Virginia Postrel is originally from that same area of western North Carolina and northwestern South Carolina and reports on how her family in the area is doing in the aftermath of Hurricane Helene:

One of the many examples of the “horizontal forest” on nearly every road in Greenville, SC.
Photo by Virginia’s brother Sam M. Inman IV.
If you read my autobiographical reminiscences, you may have realized that I have family in Upstate South Carolina and western North Carolina, which have been hit hard by the unexpected ferocity of Hurricane Helene. Power has been out in Greenville, SC, for days and roads are nearly impassable because of downed trees on nearly every block.
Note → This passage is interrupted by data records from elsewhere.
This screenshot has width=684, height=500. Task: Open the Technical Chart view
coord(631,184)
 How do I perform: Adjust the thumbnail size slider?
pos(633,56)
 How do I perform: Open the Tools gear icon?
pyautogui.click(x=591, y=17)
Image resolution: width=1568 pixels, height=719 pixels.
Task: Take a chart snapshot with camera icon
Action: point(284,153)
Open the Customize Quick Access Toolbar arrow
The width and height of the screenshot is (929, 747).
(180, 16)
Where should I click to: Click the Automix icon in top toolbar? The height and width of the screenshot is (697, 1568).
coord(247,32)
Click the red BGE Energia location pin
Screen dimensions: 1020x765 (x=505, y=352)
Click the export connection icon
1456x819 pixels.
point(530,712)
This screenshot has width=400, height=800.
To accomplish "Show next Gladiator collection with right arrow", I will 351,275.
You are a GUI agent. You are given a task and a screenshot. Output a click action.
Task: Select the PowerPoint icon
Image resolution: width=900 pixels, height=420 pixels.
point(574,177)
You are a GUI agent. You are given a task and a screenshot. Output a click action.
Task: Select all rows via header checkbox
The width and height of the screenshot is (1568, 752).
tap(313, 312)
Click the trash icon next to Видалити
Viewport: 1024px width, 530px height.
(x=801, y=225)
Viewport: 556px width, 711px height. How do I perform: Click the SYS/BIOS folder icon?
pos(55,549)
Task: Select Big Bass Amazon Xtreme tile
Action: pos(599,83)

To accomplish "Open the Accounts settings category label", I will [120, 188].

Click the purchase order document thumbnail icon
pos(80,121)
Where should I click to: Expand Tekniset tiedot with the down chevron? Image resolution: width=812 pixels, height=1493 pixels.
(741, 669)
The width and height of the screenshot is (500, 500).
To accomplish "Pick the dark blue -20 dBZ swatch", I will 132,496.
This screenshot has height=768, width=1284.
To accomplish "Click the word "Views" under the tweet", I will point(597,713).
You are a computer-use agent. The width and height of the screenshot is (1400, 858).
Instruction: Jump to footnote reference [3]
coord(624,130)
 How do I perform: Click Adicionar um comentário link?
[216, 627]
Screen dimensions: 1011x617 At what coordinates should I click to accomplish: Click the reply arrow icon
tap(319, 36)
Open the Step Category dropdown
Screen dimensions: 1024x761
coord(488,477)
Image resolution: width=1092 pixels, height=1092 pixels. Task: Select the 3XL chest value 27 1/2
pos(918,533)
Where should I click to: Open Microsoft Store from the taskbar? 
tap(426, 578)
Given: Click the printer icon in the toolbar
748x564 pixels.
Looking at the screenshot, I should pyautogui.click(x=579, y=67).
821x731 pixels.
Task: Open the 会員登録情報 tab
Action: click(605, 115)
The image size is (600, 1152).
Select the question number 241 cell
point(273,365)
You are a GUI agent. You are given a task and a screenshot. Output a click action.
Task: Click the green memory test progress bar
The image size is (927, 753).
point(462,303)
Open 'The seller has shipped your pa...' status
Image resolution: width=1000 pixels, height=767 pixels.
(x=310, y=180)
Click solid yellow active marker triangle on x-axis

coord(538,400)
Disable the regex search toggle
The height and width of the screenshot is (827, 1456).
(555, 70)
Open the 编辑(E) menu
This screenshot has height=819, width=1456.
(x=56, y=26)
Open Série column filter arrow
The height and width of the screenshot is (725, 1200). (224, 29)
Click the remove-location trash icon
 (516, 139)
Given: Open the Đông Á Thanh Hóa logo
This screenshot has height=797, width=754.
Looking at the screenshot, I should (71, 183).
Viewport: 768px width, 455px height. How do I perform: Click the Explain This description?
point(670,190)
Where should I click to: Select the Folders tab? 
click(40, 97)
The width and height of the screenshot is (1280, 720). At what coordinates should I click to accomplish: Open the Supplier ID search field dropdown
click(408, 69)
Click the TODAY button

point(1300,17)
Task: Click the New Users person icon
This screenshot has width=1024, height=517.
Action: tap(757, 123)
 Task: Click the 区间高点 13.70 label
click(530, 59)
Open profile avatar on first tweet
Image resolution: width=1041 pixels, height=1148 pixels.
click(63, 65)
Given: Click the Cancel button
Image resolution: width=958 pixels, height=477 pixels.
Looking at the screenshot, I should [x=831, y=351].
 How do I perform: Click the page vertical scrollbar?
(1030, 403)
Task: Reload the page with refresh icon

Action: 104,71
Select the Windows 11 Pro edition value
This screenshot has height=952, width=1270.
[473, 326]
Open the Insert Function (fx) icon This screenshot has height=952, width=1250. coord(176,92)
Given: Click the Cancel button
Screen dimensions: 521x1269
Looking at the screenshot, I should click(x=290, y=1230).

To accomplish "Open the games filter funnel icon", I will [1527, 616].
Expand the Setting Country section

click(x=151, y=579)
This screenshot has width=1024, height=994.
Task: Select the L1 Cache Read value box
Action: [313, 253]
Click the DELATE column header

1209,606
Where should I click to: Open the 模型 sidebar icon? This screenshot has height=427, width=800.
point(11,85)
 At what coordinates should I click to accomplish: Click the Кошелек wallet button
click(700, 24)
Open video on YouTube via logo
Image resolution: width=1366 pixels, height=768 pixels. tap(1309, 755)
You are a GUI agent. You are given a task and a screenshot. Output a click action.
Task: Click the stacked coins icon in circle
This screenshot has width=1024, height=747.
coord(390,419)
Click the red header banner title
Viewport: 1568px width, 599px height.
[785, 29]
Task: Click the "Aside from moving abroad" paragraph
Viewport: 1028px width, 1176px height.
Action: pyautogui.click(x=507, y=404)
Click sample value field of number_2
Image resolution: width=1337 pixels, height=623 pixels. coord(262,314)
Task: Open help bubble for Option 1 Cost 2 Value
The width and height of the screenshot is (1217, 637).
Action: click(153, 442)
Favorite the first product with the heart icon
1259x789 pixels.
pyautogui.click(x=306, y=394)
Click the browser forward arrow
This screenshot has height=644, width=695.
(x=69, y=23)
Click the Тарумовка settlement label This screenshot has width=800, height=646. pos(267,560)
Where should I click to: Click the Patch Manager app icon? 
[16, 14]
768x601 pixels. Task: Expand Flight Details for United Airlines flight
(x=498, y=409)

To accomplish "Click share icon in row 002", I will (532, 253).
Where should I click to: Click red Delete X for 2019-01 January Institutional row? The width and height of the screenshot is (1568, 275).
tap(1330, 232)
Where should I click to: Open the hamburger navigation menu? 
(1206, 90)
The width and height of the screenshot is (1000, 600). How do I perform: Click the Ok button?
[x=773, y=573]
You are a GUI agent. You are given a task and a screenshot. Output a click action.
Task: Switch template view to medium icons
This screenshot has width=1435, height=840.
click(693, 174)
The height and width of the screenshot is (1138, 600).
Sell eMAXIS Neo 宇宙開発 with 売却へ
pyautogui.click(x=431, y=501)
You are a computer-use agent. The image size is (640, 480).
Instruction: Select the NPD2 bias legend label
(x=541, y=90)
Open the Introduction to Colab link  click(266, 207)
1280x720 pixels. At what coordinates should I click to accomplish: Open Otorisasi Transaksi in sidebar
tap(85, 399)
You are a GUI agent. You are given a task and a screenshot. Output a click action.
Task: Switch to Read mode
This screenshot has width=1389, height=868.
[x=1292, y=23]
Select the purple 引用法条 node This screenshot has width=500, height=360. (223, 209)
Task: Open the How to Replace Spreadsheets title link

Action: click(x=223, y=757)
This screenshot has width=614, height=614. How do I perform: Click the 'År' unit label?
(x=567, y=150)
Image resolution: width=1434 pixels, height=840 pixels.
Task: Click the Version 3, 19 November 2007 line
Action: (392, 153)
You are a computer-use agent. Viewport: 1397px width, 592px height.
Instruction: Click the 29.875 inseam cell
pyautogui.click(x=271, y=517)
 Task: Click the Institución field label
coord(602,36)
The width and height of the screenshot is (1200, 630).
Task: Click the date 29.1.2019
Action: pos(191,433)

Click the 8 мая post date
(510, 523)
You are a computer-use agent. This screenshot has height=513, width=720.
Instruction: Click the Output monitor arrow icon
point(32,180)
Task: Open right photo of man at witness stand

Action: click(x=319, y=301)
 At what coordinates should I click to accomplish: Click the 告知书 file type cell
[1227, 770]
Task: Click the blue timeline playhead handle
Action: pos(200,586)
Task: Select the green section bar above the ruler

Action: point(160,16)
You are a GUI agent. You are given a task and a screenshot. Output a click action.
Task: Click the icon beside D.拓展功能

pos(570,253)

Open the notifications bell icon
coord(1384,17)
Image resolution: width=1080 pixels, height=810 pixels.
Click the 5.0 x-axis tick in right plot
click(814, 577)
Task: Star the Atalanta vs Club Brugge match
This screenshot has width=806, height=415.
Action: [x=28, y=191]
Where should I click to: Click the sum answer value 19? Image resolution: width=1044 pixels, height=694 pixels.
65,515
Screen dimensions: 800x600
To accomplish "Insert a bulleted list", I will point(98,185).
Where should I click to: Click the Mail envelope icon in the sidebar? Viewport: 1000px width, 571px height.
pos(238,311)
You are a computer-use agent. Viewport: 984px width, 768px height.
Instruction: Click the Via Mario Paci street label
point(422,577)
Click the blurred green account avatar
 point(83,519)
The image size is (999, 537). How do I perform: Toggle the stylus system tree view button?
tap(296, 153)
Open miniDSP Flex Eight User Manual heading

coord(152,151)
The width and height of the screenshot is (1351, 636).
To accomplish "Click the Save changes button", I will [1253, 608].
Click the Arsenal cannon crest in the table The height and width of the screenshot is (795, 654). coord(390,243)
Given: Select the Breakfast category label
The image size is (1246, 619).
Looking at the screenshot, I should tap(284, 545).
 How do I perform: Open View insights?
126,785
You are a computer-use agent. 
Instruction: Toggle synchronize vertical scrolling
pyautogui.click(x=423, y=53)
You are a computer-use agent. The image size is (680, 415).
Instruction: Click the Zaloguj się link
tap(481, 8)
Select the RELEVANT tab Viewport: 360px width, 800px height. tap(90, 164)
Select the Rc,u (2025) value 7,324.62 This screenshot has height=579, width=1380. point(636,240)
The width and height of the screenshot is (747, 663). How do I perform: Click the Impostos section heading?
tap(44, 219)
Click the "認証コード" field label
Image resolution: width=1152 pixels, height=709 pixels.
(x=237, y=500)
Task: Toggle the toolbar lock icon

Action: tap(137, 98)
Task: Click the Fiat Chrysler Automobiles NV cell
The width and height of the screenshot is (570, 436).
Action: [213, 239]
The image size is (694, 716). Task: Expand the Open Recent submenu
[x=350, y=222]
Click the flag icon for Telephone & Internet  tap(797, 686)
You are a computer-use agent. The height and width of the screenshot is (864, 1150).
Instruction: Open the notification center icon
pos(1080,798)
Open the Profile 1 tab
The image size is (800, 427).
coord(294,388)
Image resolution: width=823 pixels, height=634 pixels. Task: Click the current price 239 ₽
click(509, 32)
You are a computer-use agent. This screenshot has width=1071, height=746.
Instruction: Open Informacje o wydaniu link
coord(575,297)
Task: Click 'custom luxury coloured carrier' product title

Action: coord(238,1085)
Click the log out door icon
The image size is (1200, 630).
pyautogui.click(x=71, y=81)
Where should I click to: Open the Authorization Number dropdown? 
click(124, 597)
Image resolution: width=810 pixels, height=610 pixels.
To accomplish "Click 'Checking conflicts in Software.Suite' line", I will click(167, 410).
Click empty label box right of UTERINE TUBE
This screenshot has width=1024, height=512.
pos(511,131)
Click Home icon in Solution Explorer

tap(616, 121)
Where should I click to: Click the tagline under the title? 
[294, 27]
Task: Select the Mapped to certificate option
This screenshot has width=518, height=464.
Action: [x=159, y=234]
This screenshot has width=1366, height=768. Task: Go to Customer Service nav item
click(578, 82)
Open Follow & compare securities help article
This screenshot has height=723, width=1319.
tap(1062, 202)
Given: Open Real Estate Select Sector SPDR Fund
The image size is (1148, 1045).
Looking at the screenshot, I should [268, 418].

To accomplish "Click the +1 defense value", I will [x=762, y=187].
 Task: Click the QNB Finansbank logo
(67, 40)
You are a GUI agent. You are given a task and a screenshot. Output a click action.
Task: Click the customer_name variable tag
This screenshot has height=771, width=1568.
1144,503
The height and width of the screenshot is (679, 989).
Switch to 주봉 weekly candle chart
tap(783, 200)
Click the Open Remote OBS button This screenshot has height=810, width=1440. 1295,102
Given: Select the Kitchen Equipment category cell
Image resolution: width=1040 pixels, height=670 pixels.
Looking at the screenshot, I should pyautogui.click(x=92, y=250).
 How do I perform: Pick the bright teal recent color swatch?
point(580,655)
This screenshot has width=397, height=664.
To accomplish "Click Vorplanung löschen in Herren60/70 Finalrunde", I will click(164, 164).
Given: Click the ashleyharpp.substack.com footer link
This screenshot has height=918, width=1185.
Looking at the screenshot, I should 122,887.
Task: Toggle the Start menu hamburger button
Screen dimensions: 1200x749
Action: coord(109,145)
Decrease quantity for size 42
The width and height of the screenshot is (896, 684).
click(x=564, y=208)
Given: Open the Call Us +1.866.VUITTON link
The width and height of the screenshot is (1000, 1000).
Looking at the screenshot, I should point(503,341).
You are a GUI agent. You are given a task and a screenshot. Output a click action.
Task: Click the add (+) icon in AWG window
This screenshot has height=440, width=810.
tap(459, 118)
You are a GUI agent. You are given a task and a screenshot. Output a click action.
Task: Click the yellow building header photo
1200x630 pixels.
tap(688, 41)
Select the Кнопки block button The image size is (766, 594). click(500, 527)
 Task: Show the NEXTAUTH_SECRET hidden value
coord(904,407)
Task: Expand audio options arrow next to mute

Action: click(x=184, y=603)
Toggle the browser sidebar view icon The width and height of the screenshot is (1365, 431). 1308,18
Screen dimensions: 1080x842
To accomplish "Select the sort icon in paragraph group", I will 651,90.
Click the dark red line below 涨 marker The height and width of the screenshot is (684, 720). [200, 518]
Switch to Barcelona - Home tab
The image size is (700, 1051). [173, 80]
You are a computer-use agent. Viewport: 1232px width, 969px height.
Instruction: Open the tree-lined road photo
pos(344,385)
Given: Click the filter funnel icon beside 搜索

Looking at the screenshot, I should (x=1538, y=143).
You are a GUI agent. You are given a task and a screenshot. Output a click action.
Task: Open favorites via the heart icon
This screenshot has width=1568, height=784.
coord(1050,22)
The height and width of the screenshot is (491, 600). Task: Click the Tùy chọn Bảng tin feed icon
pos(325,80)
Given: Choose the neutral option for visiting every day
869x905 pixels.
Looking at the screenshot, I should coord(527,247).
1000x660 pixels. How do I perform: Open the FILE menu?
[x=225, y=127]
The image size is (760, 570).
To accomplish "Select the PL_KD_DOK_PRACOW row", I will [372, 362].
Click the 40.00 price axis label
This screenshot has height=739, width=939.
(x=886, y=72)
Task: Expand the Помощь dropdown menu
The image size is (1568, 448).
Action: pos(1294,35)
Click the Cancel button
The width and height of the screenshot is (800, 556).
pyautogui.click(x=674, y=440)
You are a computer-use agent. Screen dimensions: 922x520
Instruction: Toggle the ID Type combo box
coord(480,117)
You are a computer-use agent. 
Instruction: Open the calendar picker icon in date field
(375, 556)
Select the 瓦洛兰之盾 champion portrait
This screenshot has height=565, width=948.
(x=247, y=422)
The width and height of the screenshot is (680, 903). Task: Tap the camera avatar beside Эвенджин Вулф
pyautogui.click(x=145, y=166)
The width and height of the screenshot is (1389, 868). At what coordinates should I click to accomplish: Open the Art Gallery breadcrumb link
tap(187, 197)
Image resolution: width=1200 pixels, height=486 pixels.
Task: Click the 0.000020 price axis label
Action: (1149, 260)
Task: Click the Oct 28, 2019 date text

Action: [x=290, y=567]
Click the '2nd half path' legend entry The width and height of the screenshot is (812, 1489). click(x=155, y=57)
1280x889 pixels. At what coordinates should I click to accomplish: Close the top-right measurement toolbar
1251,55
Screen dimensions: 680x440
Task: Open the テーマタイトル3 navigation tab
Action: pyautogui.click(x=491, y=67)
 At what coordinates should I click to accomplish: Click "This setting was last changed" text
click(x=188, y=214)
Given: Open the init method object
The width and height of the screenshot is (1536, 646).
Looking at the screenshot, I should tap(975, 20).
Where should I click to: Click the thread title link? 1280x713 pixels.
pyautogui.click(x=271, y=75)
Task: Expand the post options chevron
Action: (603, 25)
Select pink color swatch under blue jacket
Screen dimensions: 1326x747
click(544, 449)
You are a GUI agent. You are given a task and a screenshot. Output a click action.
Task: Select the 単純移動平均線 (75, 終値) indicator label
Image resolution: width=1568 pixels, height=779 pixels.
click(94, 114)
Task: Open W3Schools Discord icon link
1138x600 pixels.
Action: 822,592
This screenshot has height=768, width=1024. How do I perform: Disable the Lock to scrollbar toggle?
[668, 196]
My brother Sam, who went out in a truck on Friday to buy gasoline for his generator, said only about half the stations that had working pumps and were running out of gas quickly. “Lines of cars around the block … reminiscent of the 1970s”, he texted. He went out again today and found a stark difference between local QuikTrip stations and others. At QT, the lines were longer but flowed faster because stations had closed all but a single entrance and exit. Elsewhere, stations were chaotic traffic jams. At one point, he found himself unable to exit after fueling up because the cars behind and in front of him left no to maneuver room. (He persuaded the one behind him to ease away from his bumper.)
The assisted living place where my mother lives has a generator and at first continued to operate its kitchen and elevators. By today, however, the generator had become unreliable, the lights were flickering, few employees could get to work, and the kitchen was offering dry Cheerios for breakfast. Sam brought our mom to his house, which has no power. He later realized that he needed to return to get her medicine, which usually is delivered daily. I can only imagine how residents who don’t have local family — or who are in the memory care wing! — are managing.
Even people who were prepared with generators, many bought after a blizzard 20 years ago, needed gasoline to power them and, they soon realized, adapters to connect them to household appliances. The adapter aisle at Home Depot was quickly depleted.
The good news is that food is available. Grocery stores are operating more or less as normal, assuming you can get to them. When you sell frozen food, you apparently install large, reliable generators.
Meanwhile, my cousin in Asheville finally got weak cell signal back today. We’d been unable to communicate with her before now. With her husband, pets, and 95-year-old mother, she’s evacuating to Winston-Salem through the weekend, hoping Duke Power will live up to promises that power will be restored by Friday but preparing in case it takes a few days longer.
Although terrible in some areas, the flooding isn’t as bad as it might be, thanks to the region’s many man-made lakes. They absorbed water that otherwise would have flowed into populated towns.